== Data entries ==
+ + +

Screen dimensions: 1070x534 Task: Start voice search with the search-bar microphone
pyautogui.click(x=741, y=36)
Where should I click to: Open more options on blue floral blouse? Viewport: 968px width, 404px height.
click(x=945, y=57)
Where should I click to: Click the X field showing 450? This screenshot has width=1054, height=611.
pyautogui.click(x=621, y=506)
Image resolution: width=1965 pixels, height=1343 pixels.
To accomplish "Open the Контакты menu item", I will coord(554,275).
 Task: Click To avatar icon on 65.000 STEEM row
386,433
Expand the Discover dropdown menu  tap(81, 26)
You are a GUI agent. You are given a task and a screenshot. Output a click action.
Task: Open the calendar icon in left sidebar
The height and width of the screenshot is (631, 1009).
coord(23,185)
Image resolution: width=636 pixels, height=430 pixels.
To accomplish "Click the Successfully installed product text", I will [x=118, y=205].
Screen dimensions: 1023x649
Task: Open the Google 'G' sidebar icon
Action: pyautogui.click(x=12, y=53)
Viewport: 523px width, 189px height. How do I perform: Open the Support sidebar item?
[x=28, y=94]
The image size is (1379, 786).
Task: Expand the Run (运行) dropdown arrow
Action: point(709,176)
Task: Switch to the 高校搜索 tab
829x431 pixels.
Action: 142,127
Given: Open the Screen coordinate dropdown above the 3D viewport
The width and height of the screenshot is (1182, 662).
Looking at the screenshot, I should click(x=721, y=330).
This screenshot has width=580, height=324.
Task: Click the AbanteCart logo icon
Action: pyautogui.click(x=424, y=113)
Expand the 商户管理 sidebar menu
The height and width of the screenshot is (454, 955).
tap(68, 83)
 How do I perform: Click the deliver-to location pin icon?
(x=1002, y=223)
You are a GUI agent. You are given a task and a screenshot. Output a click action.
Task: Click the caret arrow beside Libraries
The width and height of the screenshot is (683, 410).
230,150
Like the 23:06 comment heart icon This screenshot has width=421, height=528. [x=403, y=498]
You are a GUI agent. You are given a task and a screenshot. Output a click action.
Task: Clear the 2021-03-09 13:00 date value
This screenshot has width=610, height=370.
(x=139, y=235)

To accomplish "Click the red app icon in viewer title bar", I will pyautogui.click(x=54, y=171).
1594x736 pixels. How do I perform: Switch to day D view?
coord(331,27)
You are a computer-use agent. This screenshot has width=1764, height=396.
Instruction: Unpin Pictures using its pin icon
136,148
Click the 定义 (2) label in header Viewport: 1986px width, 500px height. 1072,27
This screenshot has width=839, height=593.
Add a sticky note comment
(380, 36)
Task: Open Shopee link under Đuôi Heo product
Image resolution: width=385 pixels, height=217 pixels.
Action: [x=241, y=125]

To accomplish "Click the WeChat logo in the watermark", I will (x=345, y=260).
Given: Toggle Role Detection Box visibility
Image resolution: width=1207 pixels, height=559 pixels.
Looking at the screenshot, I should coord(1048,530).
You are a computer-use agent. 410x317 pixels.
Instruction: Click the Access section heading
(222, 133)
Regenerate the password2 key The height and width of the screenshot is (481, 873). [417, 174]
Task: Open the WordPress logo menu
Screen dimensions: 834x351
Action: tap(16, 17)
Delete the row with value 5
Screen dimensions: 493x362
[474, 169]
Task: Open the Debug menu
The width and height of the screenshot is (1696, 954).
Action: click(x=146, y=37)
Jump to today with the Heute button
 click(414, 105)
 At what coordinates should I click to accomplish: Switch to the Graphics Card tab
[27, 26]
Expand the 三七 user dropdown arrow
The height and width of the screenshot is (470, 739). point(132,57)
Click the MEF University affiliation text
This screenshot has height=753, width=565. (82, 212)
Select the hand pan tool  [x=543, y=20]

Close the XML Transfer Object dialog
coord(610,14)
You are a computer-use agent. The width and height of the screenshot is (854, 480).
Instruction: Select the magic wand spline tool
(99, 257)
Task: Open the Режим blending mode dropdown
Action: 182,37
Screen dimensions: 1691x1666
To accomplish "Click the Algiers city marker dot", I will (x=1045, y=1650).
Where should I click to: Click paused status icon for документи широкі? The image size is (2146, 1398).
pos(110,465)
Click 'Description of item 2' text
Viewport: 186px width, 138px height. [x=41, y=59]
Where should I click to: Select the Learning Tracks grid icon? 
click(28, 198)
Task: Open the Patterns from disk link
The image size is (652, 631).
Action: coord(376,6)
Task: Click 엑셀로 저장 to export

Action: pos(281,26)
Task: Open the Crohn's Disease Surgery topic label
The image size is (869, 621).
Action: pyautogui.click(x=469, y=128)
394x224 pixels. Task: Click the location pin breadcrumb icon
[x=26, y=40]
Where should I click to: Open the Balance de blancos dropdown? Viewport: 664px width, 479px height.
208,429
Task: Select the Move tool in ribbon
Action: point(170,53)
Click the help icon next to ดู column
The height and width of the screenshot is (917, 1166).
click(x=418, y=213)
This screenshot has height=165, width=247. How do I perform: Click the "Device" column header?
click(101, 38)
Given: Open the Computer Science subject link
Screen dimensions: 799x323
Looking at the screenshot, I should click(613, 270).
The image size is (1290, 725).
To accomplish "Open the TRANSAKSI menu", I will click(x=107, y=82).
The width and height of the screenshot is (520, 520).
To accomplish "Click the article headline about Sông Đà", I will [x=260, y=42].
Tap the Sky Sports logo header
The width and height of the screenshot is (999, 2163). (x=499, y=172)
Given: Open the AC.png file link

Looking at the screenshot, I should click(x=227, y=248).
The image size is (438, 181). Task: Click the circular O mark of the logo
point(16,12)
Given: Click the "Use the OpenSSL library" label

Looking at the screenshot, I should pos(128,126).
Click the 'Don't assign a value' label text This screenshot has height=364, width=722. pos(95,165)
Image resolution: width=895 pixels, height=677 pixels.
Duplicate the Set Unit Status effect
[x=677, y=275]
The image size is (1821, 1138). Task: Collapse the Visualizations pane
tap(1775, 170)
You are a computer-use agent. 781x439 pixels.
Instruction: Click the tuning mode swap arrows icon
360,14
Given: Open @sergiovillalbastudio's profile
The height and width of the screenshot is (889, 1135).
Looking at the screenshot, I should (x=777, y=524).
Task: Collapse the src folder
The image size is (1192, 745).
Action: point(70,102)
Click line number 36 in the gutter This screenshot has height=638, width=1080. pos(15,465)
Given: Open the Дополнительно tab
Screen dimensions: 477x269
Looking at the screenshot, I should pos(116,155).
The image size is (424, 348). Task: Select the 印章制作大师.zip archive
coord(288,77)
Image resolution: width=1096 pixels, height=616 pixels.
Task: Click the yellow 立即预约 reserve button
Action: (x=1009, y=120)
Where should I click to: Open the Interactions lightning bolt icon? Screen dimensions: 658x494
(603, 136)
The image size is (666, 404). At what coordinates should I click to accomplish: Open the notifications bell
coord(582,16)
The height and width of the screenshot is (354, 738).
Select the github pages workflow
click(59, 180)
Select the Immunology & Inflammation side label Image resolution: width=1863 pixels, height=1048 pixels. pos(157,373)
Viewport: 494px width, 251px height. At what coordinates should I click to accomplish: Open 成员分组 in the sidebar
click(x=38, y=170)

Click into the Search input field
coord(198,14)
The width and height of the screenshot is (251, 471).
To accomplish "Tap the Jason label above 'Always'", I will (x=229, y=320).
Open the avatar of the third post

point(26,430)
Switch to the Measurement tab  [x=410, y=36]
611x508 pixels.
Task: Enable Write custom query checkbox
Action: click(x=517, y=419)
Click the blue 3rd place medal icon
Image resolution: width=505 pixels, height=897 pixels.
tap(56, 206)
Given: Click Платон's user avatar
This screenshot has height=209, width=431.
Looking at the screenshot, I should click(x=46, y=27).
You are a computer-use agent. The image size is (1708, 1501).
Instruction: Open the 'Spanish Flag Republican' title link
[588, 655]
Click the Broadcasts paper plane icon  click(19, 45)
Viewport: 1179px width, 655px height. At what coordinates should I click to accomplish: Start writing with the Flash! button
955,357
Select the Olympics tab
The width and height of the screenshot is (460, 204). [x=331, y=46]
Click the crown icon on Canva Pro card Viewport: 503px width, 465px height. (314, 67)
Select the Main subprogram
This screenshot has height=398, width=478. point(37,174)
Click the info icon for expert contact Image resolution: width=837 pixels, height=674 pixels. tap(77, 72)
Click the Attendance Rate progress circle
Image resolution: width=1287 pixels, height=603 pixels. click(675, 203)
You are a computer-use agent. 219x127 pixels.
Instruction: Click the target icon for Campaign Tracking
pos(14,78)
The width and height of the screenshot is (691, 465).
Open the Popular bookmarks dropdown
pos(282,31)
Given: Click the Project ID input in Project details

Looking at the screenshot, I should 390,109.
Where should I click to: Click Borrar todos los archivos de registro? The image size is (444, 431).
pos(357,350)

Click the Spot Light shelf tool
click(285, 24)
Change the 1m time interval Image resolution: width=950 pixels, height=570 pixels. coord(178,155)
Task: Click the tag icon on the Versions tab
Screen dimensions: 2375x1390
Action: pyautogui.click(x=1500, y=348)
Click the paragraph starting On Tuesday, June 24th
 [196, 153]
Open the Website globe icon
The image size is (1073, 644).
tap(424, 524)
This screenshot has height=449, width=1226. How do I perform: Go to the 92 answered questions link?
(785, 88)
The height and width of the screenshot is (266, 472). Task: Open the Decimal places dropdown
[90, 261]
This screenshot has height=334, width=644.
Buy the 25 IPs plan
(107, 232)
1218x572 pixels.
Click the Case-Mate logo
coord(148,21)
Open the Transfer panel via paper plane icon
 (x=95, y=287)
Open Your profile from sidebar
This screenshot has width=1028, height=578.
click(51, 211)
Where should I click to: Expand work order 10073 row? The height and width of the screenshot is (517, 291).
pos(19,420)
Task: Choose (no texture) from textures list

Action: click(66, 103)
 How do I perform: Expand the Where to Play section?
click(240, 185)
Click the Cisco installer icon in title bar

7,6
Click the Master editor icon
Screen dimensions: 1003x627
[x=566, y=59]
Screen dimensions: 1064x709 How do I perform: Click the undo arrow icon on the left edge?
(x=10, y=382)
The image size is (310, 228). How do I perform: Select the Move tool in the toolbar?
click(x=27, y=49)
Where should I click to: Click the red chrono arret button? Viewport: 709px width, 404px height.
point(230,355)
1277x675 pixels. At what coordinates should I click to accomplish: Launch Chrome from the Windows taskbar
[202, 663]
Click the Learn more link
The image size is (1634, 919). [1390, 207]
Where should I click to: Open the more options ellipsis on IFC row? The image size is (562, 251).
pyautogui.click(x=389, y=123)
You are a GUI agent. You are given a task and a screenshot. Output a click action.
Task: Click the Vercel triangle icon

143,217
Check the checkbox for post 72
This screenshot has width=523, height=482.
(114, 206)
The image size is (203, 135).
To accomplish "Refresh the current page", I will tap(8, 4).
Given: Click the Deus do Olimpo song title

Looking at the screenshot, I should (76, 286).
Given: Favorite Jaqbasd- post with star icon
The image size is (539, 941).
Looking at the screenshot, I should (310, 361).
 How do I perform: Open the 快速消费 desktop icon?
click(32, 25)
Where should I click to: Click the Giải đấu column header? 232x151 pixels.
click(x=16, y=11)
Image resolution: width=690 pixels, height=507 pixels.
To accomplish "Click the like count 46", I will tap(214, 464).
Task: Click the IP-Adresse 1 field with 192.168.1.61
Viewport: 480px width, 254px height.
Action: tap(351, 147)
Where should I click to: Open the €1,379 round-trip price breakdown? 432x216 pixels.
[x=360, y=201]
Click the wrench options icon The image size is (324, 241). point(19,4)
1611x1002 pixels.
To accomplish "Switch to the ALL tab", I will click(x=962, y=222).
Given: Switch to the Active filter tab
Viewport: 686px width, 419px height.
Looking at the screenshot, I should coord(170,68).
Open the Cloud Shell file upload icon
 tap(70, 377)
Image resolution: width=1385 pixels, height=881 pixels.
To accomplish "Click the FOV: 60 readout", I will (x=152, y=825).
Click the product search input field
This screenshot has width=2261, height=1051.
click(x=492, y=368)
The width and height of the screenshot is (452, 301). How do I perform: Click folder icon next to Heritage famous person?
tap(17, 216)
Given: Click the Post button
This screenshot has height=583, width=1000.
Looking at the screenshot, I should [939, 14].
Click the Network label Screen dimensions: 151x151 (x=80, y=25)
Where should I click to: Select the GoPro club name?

+ + +

Turn the records from the line with "The image size is (310, 228)." up to and including the line with "point(230,355)" into a JSON list of strings, one string per line, with blank lines left out.

[
  "The image size is (310, 228). How do I perform: Select the Move tool in the toolbar?",
  "click(x=27, y=49)",
  "Where should I click to: Click the red chrono arret button? Viewport: 709px width, 404px height.",
  "point(230,355)"
]